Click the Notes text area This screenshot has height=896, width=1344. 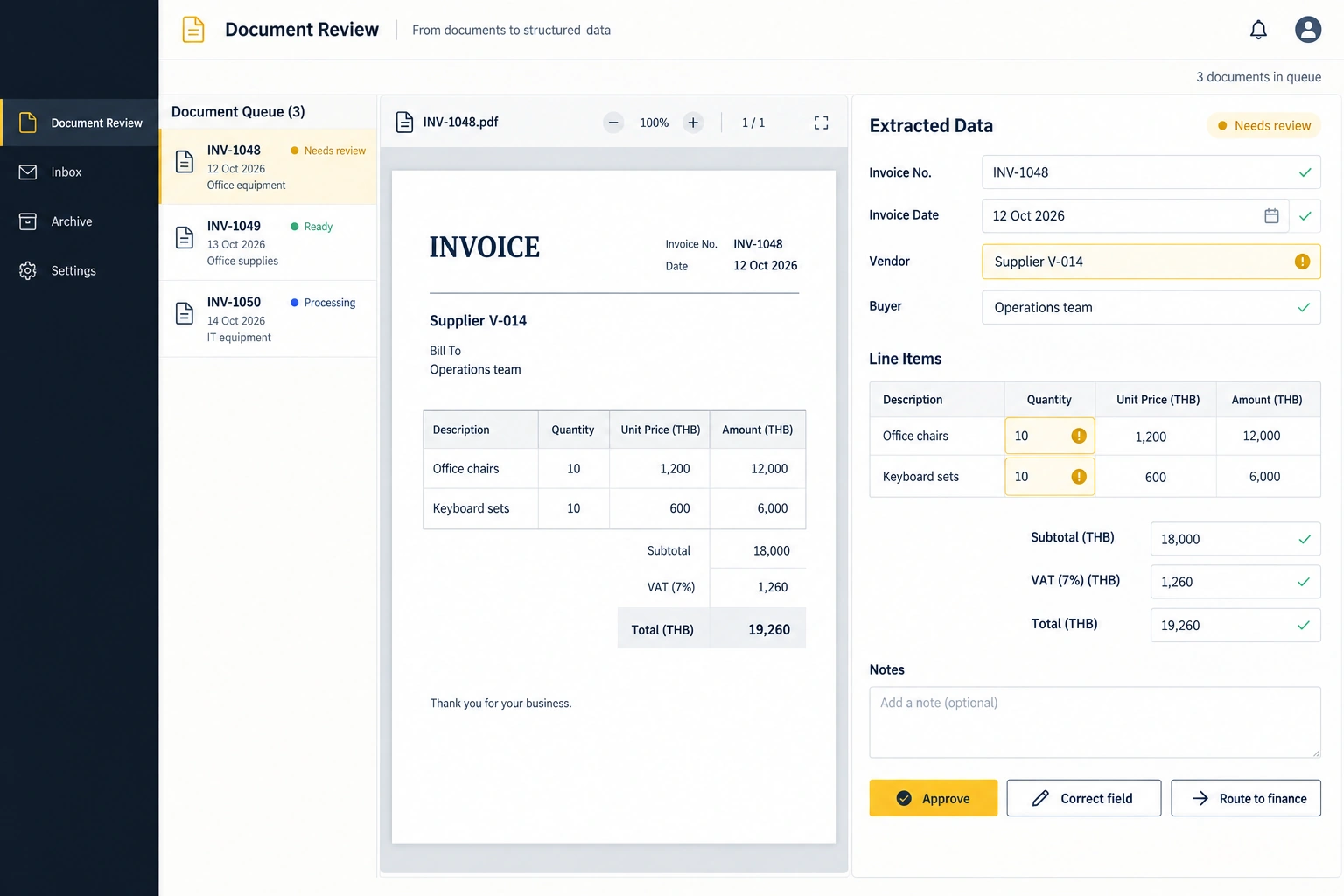[1095, 722]
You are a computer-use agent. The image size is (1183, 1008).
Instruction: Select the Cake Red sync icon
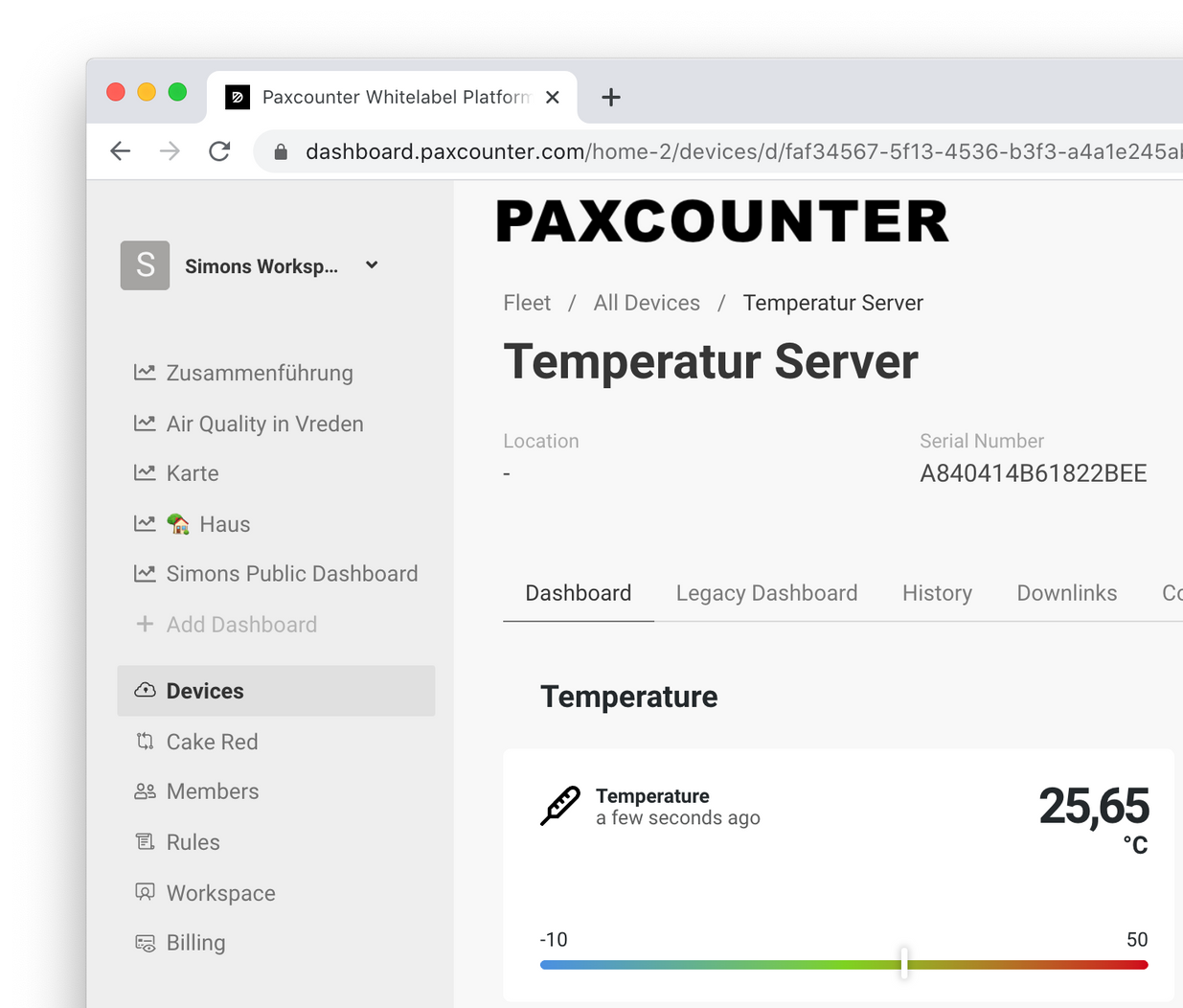point(145,741)
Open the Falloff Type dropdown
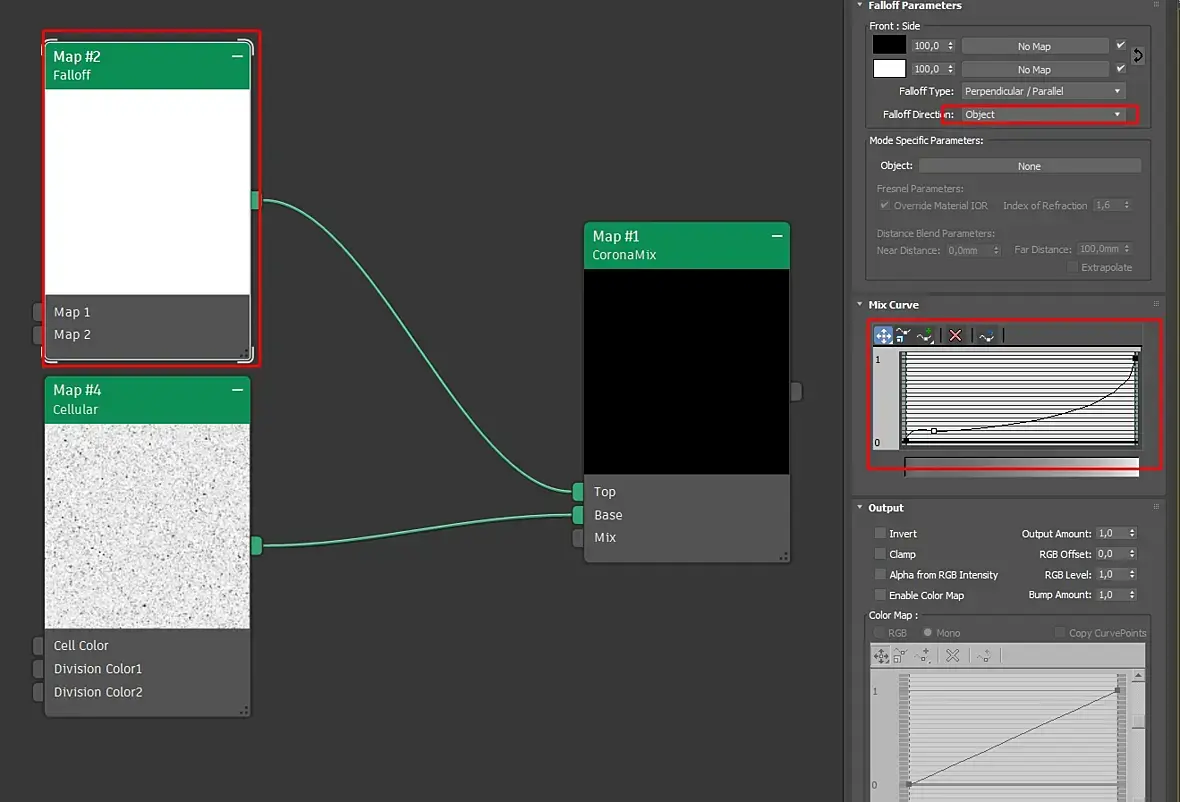The height and width of the screenshot is (802, 1180). click(1043, 91)
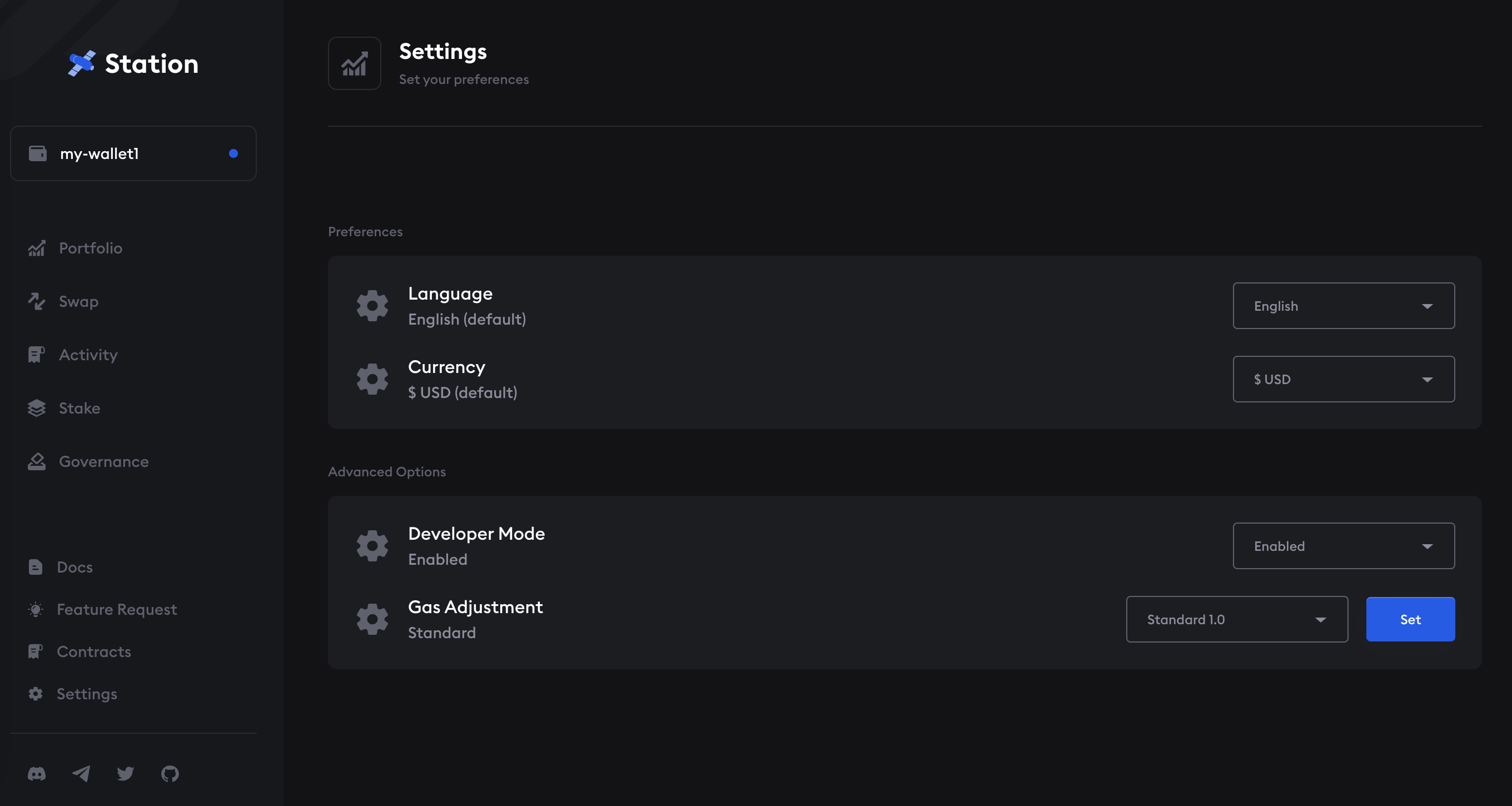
◆ ◆ ◆ ◆ ◆
*Exercise requirements*
Your reply should give again exactly the lines from the one with "You are a computer-use" through the last line of the data, with both ends included and pictures left out.

*Result*
You are a computer-use agent. The image size is (1183, 1008).
Instruction: Select the Cake Red sync icon
point(145,741)
Open the Falloff Type dropdown
The height and width of the screenshot is (802, 1180). click(1043, 91)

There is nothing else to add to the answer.